In terms of hosting events, what would you say are the most significant challenges?

It’s getting the details right. I’m very keen on surprise-and-delight moments, going above and beyond. I tend to send a survey ahead of time for events and ask, “What can we do to make your experience absolutely incredible while you’re here?” Then we go and deliver on that. In the past, at Qualtrics, someone came up with an idea called the “Dream Team.” They would ask anyone what they needed and would hand them a phone charger, hand sanitiser, or whatever it was. They would basically, like Oprah, give them things they needed throughout the week. That was a powerful moment where you could build a connection with a company and have someone think about you in a sea of people. That’s what events are about: relationships. The real reason you build an event is to bring people together, to connect on a human level, and to help them achieve their outcomes and goals, and your goals.

 

What career advice would you give to anyone who’s aspiring to start in the marketing industry?  

Right now, get really sharp on AI prompts. That’s changing so fast. I personally would hire and value people who are natural learners and curious about technology. The world of marketers is moving from execution to being an orchestrator or a conductor of an orchestra. Imagine being an individual contributor and, overnight, being able to have thousands of AI agents working on your behalf. The very best marketers are going to use that to amplify their impact. The worst marketers are going to use that to get lazy and let AI do the work for them. There are no real shortcuts in life, in my view.
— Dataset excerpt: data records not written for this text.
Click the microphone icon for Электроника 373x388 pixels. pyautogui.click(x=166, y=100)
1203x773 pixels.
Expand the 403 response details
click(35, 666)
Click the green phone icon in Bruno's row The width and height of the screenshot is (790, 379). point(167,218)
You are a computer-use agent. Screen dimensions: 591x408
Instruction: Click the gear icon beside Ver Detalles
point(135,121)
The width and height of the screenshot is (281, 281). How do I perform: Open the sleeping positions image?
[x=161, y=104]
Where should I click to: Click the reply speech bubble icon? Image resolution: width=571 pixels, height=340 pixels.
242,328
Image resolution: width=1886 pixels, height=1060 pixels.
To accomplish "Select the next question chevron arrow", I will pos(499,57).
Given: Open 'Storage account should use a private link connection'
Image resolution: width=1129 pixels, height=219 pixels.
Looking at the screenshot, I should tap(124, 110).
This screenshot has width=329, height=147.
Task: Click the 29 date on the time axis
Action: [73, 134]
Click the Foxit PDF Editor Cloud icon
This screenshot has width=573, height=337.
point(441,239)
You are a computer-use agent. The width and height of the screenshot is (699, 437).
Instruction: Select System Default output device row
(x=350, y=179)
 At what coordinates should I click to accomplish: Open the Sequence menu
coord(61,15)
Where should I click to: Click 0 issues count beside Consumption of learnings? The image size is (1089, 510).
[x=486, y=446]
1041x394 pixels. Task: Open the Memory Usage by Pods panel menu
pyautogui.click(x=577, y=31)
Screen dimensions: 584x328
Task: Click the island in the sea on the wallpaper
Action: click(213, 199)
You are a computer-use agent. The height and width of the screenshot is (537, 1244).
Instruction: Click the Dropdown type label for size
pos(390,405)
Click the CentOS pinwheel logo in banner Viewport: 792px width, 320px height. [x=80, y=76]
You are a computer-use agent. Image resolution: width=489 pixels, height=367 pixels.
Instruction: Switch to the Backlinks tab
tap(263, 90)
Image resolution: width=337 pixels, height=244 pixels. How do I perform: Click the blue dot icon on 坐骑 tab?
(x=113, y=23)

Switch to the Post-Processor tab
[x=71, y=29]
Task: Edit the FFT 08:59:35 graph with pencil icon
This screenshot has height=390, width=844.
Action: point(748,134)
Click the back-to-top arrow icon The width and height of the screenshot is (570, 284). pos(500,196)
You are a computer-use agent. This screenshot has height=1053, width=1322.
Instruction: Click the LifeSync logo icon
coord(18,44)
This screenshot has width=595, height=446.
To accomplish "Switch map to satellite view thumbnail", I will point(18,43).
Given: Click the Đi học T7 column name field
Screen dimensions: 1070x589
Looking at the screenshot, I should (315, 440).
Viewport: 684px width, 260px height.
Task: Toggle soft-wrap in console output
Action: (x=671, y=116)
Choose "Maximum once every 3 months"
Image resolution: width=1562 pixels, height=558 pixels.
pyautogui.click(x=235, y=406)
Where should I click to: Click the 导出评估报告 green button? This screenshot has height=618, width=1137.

So, the very best are going to use AI for good and amplify their impact, becoming faster, bigger, and better as a company. Those who are just okay are going to use it to keep doing what they’re doing, but have AI replace their work. It’s up to you to choose what path you’re on, but it’s definitely changing the way we work.

 

A piece of traditional leadership advice that you believe does not apply to modern CMOS?

There’s this notion that the CMO is the easiest to get pushed out, with the shortest tenure at two years or less. I’ve found that if I am upfront and transparent with my CEO and truly work as a team, valuing and trusting each other, tenure can be a lot longer. I had the chance to be at Qualtrics for six years, progressing and then leading all of marketing at MX for over five years. Naturally, I saw how things could go. Things could have gone sideways a few different times when things were tough to do. But being upfront, and going back to what I said, if you do what you say you’re going to do, then things work out. They understand when you are amplifying and making things much, much better than they were previously. They know how good they have it. I tend to surround myself with incredible people and hire great leaders who are very good at what they do. I feel that’s where I focus a lot of my time: hiring really, really well. That changes everything.

 

My last question for you, Ryan, is, how would you describe the role of the CMO in one word, and why? 

I’d say bold. The best CMOs are bold in their ambition, bold in their action, bold in their campaigns, and bold in their messaging. The charter I was given when joining this company is that we fly under the radar too much. It’s a very fast-growing company, the fastest-growing demand-side platform, and one of the fastest-growing companies in North America, yet nobody really knew about us. We’re changing that narrative. It takes time, though. I always say my mom doesn’t know who Salesforce is, and that’s okay. They’re an enormous company, and they don’t serve everybody as a B2B company. In many ways, they only need to have the buyers who are going to purchase with them know them. So, if you’re a B2B company, make sure you get really targeted and spend your dollars in the right places. Sometimes we get hung up on being a B2C brand and a brand that everybody knows, and that’s not what we signed up for as B2B marketers, even though it’s smart to think like a B2C CMO in the way that we do campaigns.